** Opening Record set block **

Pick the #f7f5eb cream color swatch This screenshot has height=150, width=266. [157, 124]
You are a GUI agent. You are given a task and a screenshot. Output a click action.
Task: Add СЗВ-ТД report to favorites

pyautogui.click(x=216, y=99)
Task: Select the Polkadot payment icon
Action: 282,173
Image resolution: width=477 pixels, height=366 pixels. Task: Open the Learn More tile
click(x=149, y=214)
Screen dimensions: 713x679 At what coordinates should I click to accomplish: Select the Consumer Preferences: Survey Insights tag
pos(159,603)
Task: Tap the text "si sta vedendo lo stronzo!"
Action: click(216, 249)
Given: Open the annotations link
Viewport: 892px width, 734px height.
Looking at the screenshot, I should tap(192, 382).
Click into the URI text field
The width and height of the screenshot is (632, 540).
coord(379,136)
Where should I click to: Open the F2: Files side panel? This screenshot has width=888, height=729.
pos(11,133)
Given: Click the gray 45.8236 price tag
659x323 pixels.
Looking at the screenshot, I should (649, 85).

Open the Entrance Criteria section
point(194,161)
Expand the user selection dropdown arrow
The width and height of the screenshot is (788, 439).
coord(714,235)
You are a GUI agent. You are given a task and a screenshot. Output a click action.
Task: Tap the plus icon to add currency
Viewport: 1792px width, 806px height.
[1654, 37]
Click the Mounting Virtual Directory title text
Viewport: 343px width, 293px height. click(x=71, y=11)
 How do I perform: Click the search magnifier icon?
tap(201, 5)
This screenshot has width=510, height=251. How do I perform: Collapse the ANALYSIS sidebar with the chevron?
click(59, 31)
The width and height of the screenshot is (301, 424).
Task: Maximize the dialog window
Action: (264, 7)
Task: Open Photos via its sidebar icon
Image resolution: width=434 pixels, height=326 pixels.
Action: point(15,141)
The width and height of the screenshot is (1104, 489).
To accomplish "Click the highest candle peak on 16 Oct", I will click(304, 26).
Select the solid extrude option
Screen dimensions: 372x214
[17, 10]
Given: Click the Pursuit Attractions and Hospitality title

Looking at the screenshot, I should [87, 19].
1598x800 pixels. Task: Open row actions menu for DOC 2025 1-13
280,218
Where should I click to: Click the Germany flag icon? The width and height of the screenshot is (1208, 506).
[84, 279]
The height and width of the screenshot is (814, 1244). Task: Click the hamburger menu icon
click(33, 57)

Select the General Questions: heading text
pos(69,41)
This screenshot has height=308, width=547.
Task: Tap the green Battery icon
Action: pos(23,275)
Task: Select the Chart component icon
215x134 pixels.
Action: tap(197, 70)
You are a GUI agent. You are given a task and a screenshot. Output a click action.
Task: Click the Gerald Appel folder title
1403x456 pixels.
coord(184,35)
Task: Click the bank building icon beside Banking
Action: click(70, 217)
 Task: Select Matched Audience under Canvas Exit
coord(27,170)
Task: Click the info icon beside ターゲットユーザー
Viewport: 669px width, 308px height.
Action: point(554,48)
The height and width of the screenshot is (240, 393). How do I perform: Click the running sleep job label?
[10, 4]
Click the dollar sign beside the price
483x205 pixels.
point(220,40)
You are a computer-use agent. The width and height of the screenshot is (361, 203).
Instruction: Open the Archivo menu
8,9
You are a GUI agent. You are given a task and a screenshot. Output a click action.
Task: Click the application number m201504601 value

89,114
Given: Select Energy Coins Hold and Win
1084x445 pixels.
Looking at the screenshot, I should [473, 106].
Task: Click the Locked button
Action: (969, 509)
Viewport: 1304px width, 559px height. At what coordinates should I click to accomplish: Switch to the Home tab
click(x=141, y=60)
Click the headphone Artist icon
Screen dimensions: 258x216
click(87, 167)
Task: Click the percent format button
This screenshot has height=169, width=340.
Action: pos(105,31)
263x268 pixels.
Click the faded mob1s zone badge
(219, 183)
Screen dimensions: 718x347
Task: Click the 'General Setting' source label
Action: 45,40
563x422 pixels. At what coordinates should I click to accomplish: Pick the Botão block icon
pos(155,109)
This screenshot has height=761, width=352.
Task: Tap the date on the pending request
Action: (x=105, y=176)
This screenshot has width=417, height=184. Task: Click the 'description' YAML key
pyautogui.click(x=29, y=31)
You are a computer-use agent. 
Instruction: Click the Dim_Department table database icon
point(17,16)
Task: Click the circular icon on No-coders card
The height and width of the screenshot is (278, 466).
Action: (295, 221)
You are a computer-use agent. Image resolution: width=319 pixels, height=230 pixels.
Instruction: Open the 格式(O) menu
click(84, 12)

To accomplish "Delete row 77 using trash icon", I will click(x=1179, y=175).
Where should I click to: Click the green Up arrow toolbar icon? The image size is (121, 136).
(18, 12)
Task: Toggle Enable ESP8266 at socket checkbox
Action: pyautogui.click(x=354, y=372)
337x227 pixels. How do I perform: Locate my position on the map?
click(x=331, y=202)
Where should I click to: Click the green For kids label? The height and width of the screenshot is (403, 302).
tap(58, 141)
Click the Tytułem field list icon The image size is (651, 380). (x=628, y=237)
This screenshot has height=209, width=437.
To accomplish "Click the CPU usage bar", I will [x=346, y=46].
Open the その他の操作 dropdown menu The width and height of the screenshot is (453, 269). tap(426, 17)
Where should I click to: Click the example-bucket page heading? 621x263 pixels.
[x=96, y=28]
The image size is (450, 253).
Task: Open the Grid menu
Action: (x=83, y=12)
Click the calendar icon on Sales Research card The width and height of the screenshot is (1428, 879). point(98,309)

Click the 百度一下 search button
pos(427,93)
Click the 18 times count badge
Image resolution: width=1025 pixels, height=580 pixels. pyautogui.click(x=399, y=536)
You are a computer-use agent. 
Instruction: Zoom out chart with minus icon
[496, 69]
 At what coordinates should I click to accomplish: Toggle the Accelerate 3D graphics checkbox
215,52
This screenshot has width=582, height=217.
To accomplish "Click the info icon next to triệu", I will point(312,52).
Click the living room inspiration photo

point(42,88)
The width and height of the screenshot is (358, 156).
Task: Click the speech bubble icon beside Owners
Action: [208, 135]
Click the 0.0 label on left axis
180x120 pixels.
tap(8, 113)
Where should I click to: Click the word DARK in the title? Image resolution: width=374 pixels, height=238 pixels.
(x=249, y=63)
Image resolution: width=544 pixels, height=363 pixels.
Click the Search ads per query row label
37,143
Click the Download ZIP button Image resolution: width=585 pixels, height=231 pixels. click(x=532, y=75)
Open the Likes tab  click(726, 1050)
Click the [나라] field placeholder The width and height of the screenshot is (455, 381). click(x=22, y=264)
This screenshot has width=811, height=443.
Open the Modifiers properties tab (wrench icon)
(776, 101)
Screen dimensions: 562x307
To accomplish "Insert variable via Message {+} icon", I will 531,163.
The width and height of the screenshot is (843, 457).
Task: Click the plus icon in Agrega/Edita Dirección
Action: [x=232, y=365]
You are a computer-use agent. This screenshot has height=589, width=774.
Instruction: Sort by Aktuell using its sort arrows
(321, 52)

** Closing Record set block **

:: Problem description ::
Show the lines of the records that contain the word "computer".

:: Reply to the exercise ::
You are a computer-use agent. The width and height of the screenshot is (361, 203).
You are a computer-use agent. 
You are a computer-use agent. Image resolution: width=319 pixels, height=230 pixels.
You are a computer-use agent. 
You are a computer-use agent. This screenshot has height=589, width=774.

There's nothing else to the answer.